Efficient yet Accurate End-to-End SC Accelerator Design
Meng Li, Yixuan Hu, Tengyu Zhang, Renjie Wei, Yawen Zhang, Ru Huang, Runsheng Wang
TL;DR
The paper addresses the challenge of delivering accurate yet efficient end-to-end stochastic computing (SC) neural acceleration for state-of-the-art models. It combines deterministic thermometer coding with a bitonic sorting network to achieve exact end-to-end SC NN acceleration, and introduces SC-friendly model designs with high-precision residual fusion to compensate for low-precision activations. It further advances hardware efficiency with approximate spatial-temporal BSN designs that reduce area-delay product while preserving accuracy across layers, enabling flexible adaptation to modern architectures. The silicon-proven accelerator achieves high energy efficiency and fault tolerance, and the work lays groundwork for future end-to-end SC accelerators, including transformer-focused implementations.
Abstract
Providing end-to-end stochastic computing (SC) neural network acceleration for state-of-the-art (SOTA) models has become an increasingly challenging task, requiring the pursuit of accuracy while maintaining efficiency.
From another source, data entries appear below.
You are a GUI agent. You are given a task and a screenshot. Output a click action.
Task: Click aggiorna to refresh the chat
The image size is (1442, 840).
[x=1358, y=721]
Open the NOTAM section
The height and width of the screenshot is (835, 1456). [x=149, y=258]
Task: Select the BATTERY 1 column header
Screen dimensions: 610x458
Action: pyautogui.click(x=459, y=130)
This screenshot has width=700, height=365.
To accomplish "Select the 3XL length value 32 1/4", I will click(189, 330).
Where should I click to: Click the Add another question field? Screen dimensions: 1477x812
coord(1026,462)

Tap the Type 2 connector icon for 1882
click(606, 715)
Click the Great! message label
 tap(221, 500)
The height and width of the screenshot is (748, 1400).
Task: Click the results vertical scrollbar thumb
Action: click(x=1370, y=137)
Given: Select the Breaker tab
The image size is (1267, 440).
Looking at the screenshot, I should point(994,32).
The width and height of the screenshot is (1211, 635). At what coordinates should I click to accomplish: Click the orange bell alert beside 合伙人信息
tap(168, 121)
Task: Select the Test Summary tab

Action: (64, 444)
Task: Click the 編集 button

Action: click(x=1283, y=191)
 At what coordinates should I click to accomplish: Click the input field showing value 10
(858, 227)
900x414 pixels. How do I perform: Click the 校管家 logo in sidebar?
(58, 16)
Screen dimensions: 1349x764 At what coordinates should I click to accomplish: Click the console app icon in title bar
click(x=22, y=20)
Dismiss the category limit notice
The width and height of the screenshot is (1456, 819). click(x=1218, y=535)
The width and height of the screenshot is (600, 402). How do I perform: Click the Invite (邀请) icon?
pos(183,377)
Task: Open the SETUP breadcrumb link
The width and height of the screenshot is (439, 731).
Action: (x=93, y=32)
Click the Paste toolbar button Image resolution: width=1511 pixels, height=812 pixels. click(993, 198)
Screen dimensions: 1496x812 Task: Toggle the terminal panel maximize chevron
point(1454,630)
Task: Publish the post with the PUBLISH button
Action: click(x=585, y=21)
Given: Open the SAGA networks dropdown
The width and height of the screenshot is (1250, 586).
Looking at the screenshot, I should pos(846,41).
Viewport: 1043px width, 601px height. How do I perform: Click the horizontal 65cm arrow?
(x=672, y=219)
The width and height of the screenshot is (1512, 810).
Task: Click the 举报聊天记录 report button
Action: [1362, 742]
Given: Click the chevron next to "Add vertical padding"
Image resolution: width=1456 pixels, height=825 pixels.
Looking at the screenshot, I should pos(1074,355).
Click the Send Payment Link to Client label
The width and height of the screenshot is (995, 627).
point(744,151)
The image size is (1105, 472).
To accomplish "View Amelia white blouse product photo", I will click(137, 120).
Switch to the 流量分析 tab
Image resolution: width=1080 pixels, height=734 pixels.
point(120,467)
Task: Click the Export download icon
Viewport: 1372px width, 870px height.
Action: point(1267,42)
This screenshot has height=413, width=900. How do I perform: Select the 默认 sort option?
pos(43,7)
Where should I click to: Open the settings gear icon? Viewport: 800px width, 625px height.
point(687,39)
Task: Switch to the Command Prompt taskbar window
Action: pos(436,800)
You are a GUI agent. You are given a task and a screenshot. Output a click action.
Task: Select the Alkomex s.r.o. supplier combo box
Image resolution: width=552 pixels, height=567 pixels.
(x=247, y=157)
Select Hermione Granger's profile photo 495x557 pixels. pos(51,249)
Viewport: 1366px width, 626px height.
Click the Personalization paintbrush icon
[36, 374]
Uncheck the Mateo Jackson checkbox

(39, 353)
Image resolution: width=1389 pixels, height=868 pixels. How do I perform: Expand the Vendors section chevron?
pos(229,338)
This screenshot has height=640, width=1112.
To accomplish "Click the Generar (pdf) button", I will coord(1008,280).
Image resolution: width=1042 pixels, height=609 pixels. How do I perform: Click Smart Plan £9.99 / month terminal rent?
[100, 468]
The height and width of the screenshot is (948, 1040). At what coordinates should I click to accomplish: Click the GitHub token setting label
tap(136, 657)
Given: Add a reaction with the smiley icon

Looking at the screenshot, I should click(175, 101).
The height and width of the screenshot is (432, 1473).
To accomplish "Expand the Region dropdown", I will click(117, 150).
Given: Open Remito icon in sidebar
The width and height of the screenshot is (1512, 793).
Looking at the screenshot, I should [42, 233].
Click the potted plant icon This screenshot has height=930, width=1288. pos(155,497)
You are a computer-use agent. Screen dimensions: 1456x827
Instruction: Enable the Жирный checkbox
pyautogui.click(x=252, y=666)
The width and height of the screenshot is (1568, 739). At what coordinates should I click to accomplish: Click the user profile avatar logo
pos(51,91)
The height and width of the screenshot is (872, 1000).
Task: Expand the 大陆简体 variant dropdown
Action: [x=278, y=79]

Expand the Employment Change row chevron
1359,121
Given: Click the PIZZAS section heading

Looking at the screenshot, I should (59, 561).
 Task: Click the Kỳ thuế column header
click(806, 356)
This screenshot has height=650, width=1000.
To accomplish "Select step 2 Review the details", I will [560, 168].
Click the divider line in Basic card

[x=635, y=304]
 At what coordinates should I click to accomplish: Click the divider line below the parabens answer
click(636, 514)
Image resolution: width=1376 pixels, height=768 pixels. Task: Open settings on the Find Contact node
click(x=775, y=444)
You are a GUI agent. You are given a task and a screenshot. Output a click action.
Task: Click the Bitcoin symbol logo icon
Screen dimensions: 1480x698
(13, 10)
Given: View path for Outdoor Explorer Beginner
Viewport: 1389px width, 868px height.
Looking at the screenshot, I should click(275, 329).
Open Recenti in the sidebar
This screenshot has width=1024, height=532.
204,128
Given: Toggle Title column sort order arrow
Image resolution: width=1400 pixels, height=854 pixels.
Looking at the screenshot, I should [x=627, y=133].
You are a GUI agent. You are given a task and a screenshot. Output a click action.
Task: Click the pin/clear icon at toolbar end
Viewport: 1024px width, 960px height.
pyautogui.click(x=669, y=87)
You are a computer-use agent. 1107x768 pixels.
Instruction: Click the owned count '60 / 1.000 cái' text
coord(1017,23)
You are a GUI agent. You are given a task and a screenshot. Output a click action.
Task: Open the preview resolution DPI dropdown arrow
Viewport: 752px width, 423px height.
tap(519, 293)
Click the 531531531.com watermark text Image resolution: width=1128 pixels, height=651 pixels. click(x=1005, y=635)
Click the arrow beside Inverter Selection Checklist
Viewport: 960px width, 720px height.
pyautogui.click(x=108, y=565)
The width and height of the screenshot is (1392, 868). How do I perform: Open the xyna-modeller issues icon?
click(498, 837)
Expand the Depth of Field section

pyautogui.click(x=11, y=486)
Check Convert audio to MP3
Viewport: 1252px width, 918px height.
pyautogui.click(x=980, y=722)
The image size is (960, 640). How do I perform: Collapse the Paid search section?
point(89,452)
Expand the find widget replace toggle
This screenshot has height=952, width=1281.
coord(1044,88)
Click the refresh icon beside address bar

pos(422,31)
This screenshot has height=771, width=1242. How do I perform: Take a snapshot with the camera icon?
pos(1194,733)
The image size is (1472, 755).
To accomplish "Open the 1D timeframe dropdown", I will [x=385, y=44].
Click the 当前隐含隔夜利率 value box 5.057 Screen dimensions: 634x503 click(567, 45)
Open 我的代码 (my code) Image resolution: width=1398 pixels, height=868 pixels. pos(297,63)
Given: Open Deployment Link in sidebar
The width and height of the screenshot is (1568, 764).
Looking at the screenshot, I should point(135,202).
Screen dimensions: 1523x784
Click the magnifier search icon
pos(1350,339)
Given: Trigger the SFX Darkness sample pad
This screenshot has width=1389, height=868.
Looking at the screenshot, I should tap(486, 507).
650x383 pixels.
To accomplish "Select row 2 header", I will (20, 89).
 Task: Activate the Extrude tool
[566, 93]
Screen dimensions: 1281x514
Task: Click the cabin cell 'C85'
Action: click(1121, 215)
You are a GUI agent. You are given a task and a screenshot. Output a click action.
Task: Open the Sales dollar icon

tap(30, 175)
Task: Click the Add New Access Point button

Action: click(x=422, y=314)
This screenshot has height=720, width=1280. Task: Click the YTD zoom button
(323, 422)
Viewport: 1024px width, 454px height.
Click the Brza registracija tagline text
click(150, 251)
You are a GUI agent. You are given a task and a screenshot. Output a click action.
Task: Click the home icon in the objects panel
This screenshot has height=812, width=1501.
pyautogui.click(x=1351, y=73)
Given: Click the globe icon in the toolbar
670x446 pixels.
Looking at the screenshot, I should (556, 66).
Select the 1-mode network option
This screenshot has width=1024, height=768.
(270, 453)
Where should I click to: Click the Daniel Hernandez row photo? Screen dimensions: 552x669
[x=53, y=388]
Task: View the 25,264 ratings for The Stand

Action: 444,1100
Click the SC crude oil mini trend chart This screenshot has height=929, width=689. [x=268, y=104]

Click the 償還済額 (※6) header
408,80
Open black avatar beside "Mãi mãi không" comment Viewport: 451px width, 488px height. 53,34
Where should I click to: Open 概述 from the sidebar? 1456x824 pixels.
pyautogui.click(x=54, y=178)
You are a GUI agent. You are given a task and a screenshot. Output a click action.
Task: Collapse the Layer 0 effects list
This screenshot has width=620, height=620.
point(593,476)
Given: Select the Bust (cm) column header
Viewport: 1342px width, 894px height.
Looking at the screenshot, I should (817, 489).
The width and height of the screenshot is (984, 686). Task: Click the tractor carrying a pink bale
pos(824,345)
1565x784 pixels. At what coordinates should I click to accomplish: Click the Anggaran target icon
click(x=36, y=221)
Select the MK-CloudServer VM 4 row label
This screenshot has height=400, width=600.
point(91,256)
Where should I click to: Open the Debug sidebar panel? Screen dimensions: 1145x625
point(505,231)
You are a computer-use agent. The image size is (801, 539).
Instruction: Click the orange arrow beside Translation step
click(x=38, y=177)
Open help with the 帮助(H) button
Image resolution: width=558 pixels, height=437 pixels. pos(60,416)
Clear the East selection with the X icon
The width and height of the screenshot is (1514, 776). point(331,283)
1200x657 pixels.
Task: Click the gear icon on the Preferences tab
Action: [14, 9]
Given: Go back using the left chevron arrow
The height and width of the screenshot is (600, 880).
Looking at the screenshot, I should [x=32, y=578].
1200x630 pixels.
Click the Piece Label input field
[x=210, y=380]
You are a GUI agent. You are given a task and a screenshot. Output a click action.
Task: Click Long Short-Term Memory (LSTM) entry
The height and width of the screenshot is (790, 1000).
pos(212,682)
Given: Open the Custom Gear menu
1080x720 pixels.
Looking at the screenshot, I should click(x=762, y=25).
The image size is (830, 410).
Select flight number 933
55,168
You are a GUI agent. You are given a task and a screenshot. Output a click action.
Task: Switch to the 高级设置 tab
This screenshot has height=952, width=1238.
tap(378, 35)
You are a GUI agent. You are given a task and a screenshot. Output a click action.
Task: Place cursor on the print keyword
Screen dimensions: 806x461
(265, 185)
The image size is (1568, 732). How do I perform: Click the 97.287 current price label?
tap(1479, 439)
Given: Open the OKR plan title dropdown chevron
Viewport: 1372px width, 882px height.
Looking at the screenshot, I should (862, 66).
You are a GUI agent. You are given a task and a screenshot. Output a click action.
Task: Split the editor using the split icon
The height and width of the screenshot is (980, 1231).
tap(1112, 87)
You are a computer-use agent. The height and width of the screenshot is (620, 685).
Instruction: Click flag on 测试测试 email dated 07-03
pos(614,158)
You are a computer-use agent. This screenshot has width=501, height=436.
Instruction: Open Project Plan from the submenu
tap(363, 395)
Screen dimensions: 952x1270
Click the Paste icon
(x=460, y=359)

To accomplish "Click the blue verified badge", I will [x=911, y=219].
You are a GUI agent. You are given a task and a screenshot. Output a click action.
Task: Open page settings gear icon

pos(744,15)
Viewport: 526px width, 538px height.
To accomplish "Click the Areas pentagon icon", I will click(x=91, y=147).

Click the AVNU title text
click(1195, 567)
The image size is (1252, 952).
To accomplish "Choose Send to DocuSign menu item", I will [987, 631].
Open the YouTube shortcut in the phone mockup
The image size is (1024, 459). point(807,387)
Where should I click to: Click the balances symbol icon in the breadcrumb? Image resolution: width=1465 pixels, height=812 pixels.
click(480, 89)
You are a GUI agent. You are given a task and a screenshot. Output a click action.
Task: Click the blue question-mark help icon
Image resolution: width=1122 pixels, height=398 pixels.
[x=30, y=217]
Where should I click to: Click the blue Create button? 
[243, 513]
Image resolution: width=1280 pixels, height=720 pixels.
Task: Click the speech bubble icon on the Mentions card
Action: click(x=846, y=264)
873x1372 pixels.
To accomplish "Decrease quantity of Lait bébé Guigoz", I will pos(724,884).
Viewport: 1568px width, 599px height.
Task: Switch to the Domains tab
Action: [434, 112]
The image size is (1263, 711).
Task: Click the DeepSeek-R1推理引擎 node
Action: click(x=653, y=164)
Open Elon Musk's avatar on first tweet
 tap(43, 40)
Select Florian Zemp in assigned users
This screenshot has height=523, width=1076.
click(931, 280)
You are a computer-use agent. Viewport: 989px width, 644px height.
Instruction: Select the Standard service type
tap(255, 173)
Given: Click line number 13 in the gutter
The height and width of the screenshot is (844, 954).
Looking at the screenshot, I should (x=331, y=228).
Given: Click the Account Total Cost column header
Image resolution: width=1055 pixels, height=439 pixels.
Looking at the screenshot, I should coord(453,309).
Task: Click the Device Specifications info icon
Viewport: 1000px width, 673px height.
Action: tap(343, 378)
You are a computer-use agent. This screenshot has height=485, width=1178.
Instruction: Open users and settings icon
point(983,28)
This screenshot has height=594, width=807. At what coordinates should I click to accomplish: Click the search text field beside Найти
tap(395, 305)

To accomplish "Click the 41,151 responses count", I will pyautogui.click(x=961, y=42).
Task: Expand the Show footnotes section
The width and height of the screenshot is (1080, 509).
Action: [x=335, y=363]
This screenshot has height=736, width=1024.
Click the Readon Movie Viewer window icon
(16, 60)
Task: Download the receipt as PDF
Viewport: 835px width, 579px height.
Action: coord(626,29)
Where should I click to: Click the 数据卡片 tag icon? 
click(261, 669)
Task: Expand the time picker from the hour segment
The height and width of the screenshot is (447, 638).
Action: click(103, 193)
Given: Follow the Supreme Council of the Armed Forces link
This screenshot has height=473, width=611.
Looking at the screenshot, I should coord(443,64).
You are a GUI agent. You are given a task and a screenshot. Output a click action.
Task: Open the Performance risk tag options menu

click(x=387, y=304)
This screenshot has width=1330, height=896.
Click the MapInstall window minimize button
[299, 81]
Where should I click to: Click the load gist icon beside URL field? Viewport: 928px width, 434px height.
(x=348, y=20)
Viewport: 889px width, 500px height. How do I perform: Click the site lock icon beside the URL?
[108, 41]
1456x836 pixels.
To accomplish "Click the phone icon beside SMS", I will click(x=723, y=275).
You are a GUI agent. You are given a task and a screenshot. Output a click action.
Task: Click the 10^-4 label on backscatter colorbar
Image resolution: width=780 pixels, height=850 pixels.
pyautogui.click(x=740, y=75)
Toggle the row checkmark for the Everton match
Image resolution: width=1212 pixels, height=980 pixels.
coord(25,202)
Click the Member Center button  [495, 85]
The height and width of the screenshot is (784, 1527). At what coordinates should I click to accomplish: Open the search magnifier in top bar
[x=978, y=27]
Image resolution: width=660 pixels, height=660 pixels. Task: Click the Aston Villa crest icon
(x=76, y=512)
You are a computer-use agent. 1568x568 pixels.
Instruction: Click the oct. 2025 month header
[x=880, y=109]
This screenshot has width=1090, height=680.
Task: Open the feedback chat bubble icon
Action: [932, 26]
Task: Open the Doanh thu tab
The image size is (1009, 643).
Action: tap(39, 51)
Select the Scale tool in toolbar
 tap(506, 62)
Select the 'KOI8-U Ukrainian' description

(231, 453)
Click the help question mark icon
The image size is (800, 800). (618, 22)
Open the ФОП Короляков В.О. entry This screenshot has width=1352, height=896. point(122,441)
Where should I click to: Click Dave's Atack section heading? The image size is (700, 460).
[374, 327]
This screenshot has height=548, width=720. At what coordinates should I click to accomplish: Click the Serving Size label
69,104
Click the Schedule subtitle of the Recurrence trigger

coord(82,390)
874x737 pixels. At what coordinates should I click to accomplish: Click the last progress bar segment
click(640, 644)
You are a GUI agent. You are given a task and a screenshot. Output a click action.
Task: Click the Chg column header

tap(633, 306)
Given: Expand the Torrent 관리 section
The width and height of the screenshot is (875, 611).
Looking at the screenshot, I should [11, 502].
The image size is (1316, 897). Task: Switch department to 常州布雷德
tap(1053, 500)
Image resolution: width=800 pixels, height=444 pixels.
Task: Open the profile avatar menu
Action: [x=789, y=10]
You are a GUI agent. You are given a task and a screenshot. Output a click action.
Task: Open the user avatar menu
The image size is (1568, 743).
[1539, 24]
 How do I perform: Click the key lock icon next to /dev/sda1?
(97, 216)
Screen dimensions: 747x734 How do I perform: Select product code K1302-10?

It also necessitates flexible support for different types and sizes of operations in models by end-to-end SC circuits. In this paper, we summarize our recent research on end-to-end SC neural network acceleration. We introduce an accurate end-to-end SC accelerator based on a deterministic coding and sorting network. In addition, we propose an SC-friendly model that combines low-precision data paths with high-precision residuals. We introduce approximate computing techniques to optimize SC nonlinear adders and provide some new SC designs for arithmetic operations required by SOTA models. Overall, our approach allows for further significant improvements in circuit efficiency, flexibility, and compatibility through circuit design and model co-optimization. The results demonstrate that the proposed end-to-end SC architecture achieves accurate and efficient neural network acceleration while flexibly accommodating model requirements, showcasing the potential of SC in neural network acceleration.